== Segment start ==

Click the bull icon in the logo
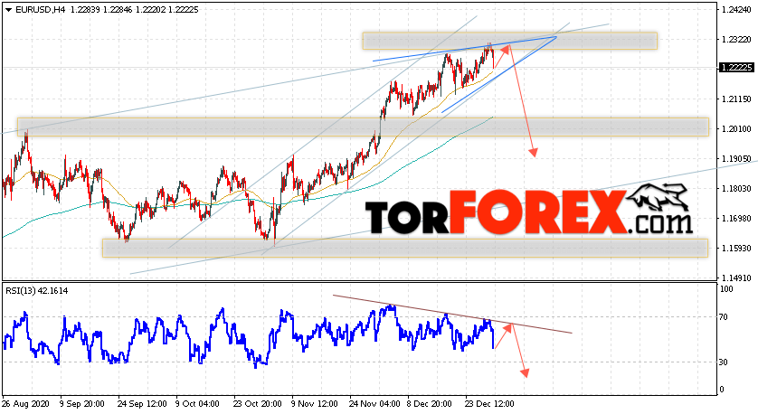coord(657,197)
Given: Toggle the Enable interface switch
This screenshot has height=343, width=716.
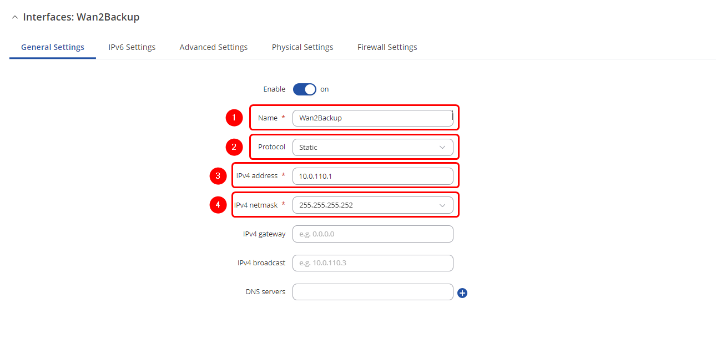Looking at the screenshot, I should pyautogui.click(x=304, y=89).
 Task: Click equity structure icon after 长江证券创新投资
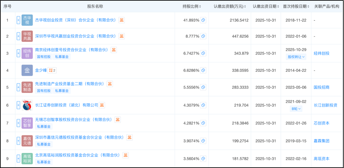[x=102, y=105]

== Segment end ==

Aim of the task: Leaving out all pictures, transcribe the listing exactly.

Response area:
Click the bull icon in the logo
coord(657,197)
Given: Toggle the Enable interface switch
This screenshot has height=343, width=716.
Looking at the screenshot, I should pyautogui.click(x=304, y=89).
 Task: Click equity structure icon after 长江证券创新投资
[x=102, y=105]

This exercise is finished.